__Document extract__.
※ ※ ※
In this tutorial, we show you the basics of Azure ML preview features by creating a data preparation package, building a model and operationalizing it as a real-time web service. To make things simple, we use the timeless bank market campaign dataset.
Follow the installation guide to install Azure ML Workbench desktop application, which also includes command-line interface (CLI). Launch the Azure ML Workbench desktop app and log in if needed.
Click on File --> New Project (or click on the "+" sign in the project list pane). You can also create a new Workspace first from this drop down menu.
Fill in the project name (this tutorial assumes you use MarketCampaign
). Choose the directory the project is going to be created in (this tutorial assumes you choose C:\Users\dsvmadmin\Documents\AzureML\MarketCampaign
). Enter an optional description. Choose a Workspace (this tutorial uses zfviennaws01
).
Optionally, you can fill in the Git repo field with an existing empty (with no master branch) Git repo on VSTS.
Click on Create button to create the project. The project is now created and opened.
Open the BankMarketCampaignTrainingSample.csv
file from the File View, observe that the file is a simple table with 17 columns and 4521 rows. It has 7 numerical feature columns and 10 string feature columns and 1 target column.
Note it is not recommended to include data files in your project folder, particularly when the file size is large. We include
BankMarketCampaignTrainingSample.csv
in this template for demonstraction purposes because it is tiny.
Under Data Explorer view, click on "+" to add a new data source. This launches the Add Data Source wizard.
Select the File(s)/Directory option, and choose the BankMarketCampaignTrainingSample.csv
local file. Accept all the default settings for each screen and finally click on Finish.
Make sure you select the
BankMarketCampaignTrainingSample.csv
file from within the current project directory for this exercise, otherwise latter steps may fail.
This creates an BankMarketCampaignTrainingSample-1.dsource
file (because the sample project already comes with an BankMarketCampaignTrainingSample.dsource
file) and opens it in the Data view.
Now click on the Metrics button. Observe the histograms and a complete set of statistics that are calculated for you for each column. You can also switch over to the Data view to see the data itself.
Now click on the Prepare button next to the Metrics button, and this creates a new file named BankMarketCampaignTrainingSample-1.dprep
. Again, this is because the sample project already comes with an BankMarketCampaignTrainingSample.dprep
file. It opens in Data Prep editor and shows you the data flow to process the data.
Now close the DataPrep editor. Don't worry, it is auto-saved. Right click on the BankMarketCampaignTrainingSample.dprep
file, and choose Generate Data Access Code File.
This creates an BankMarketCampaignTrainingSample.py
file with following four lines of code prepopulated (along with some comments):
# Use the Azure Machine Learning data preparation package
from azureml.dataprep import package
# Use the Azure Machine Learning data collector to log various metrics
from azureml.logging import get_azureml_logger
logger = get_azureml_logger()
# This call will load the referenced package and return a DataFrame.
# If run in a PySpark environment, this call returns a
# Spark DataFrame. If not, it will return a Pandas DataFrame.
df = package.run('BankMarketCampaignTrainingSample.dprep', dataflow_idx=0)
# Remove this line and add code that uses the DataFrame
df.head(10)
This code snippet shows how you can invoke the data wrangling logic you have created as a Data Prep package. Depending on the context in which this code runs, df
can be a Python Pandas DataFrame if executed in Python runtime, or a Spark DataFrame if executed in a Spark context.
※ ※ ※
__Records shown__.

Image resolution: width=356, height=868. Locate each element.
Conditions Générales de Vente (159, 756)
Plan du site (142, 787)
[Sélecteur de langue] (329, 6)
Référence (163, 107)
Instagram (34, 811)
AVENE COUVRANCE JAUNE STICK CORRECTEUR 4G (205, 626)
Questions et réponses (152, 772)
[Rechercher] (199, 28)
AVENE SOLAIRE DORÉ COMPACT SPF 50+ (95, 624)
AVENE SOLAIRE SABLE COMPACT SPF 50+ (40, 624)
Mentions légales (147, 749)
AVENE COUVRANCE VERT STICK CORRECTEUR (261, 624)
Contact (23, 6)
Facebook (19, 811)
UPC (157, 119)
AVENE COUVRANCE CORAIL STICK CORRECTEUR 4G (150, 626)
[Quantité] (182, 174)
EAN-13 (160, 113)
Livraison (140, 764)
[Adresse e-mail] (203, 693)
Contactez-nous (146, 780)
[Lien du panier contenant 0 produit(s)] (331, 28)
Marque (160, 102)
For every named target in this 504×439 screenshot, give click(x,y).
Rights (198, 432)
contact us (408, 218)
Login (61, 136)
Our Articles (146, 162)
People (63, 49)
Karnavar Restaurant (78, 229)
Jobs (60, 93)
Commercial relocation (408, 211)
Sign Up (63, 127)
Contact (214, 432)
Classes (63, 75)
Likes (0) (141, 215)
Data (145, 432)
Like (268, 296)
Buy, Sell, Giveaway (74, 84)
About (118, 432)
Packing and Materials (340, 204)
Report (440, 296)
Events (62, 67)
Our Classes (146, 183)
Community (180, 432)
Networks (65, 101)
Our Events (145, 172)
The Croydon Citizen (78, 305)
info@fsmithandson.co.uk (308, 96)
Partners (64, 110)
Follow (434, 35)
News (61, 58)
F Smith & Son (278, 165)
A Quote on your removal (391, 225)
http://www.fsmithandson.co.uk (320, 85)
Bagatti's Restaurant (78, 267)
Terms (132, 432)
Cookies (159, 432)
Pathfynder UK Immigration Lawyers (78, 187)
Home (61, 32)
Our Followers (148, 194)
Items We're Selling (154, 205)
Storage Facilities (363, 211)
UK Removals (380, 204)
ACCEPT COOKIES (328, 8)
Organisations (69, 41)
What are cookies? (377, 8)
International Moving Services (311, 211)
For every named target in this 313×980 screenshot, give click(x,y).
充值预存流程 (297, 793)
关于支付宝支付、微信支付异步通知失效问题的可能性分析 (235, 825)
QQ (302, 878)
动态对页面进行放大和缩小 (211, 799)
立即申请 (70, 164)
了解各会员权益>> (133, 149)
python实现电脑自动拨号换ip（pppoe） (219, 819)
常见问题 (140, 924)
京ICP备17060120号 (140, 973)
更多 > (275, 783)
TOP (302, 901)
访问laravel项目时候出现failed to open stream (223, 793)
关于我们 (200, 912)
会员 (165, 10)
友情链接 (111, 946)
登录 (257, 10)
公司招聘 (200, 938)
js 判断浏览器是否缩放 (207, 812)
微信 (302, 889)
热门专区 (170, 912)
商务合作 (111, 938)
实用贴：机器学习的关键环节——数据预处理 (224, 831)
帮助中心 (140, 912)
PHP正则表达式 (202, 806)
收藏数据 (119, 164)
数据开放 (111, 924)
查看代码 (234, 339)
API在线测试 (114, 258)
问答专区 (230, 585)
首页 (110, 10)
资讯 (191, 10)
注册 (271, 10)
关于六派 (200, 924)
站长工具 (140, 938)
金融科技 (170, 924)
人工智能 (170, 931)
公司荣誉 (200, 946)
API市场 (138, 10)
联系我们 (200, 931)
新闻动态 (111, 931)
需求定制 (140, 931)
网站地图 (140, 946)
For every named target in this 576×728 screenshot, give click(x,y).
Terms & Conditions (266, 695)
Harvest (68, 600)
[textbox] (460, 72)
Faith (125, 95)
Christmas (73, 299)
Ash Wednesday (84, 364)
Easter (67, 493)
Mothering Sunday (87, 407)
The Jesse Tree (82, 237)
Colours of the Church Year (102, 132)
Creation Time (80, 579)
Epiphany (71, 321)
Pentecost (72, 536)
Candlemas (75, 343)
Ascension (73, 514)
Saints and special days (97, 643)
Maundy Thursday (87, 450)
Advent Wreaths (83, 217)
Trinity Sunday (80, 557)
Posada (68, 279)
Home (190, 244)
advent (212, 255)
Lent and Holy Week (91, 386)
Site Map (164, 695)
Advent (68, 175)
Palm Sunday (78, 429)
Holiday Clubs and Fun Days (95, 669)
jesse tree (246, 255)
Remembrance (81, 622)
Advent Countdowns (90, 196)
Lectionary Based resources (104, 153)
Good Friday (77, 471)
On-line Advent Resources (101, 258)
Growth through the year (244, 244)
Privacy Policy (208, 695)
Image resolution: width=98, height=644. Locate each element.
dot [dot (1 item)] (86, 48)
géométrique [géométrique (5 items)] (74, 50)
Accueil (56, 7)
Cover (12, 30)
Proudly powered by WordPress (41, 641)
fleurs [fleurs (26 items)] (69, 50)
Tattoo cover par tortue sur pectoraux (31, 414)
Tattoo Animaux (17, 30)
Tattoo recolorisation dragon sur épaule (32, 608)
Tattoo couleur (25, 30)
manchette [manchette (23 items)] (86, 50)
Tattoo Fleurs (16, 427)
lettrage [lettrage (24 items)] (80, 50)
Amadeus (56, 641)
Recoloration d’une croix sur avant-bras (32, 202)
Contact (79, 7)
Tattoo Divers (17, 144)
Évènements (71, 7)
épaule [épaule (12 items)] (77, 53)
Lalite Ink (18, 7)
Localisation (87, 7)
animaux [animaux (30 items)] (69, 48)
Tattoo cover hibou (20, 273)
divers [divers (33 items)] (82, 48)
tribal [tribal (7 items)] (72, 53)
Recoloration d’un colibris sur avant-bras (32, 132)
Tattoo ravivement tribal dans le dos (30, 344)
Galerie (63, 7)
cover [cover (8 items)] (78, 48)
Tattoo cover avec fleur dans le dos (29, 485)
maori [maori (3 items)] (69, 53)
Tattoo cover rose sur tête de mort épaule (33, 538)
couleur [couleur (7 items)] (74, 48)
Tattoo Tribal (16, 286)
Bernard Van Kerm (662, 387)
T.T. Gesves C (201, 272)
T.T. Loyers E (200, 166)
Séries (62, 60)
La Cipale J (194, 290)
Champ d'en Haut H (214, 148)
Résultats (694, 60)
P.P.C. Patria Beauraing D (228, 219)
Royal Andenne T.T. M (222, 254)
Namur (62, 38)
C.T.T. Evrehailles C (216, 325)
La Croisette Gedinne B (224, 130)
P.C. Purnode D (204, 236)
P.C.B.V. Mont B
※ ※ ※
__List of tasks__.
a: Reproduce the passage of the Azure ML tutorial starting with "Select the File(s)/Directory" and going on through "the data itself.".
b: Update the records starting with the line with "Classes (63, 75)" and going on through the line with "The Croydon Citizen (78, 305)" by replacing "Report" with "Flag", keeping everything else unchanged. Give only those lines.

__Solutions for each task__.
a:
Select the File(s)/Directory option, and choose the BankMarketCampaignTrainingSample.csv
local file. Accept all the default settings for each screen and finally click on Finish.
Make sure you select the
BankMarketCampaignTrainingSample.csv
file from within the current project directory for this exercise, otherwise latter steps may fail.
This creates an BankMarketCampaignTrainingSample-1.dsource
file (because the sample project already comes with an BankMarketCampaignTrainingSample.dsource
file) and opens it in the Data view.
Now click on the Metrics button. Observe the histograms and a complete set of statistics that are calculated for you for each column. You can also switch over to the Data view to see the data itself.

b:
Classes (63, 75)
Likes (0) (141, 215)
Data (145, 432)
Like (268, 296)
Buy, Sell, Giveaway (74, 84)
About (118, 432)
Packing and Materials (340, 204)
Flag (440, 296)
Events (62, 67)
Our Classes (146, 183)
Community (180, 432)
Networks (65, 101)
Our Events (145, 172)
The Croydon Citizen (78, 305)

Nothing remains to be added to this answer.